Exercise directions ▸
Report every line below that contains the string "width", matching case exactly.

Material supplied ▸
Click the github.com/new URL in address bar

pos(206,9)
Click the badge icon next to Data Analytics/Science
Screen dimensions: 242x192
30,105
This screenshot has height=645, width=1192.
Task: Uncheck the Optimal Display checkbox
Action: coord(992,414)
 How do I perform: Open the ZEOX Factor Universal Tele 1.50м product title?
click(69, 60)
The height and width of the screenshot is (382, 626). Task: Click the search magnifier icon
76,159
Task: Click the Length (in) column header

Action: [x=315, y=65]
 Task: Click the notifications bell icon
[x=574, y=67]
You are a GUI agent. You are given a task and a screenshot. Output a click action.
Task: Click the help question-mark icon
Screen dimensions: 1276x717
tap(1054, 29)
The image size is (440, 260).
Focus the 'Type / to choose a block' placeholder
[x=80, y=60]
---
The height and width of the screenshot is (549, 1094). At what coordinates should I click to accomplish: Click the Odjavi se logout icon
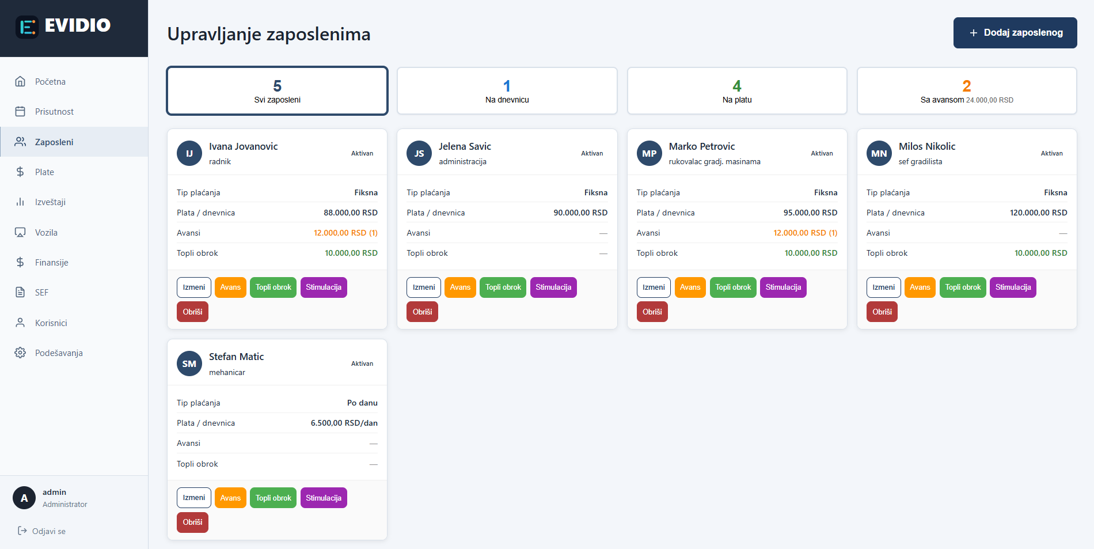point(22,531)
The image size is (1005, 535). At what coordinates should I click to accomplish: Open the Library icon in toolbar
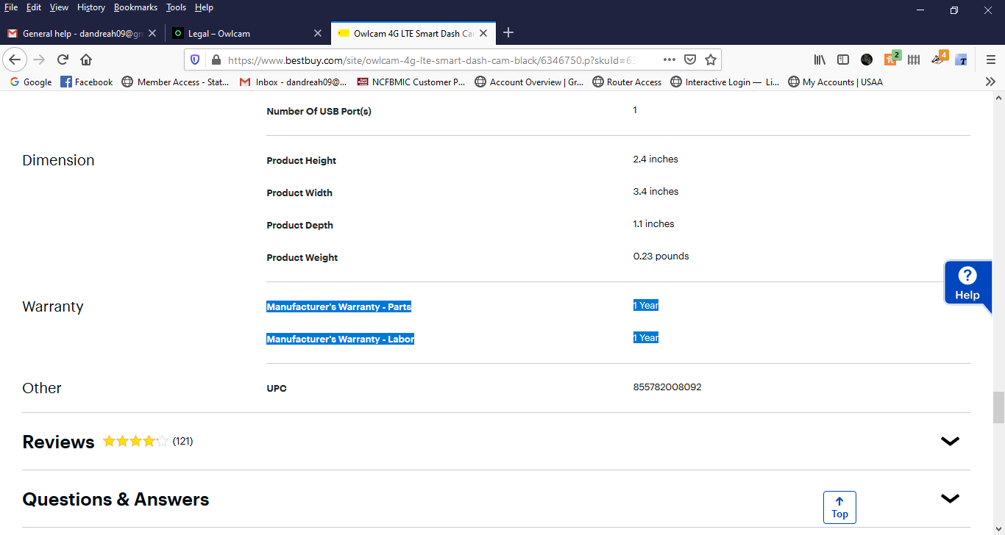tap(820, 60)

Result for this exercise ▸
This screenshot has height=645, width=1192.
The height and width of the screenshot is (382, 626). Task: Click the search magnifier icon
The height and width of the screenshot is (549, 1094). At what coordinates should I click to accomplish: Click the Odjavi se logout icon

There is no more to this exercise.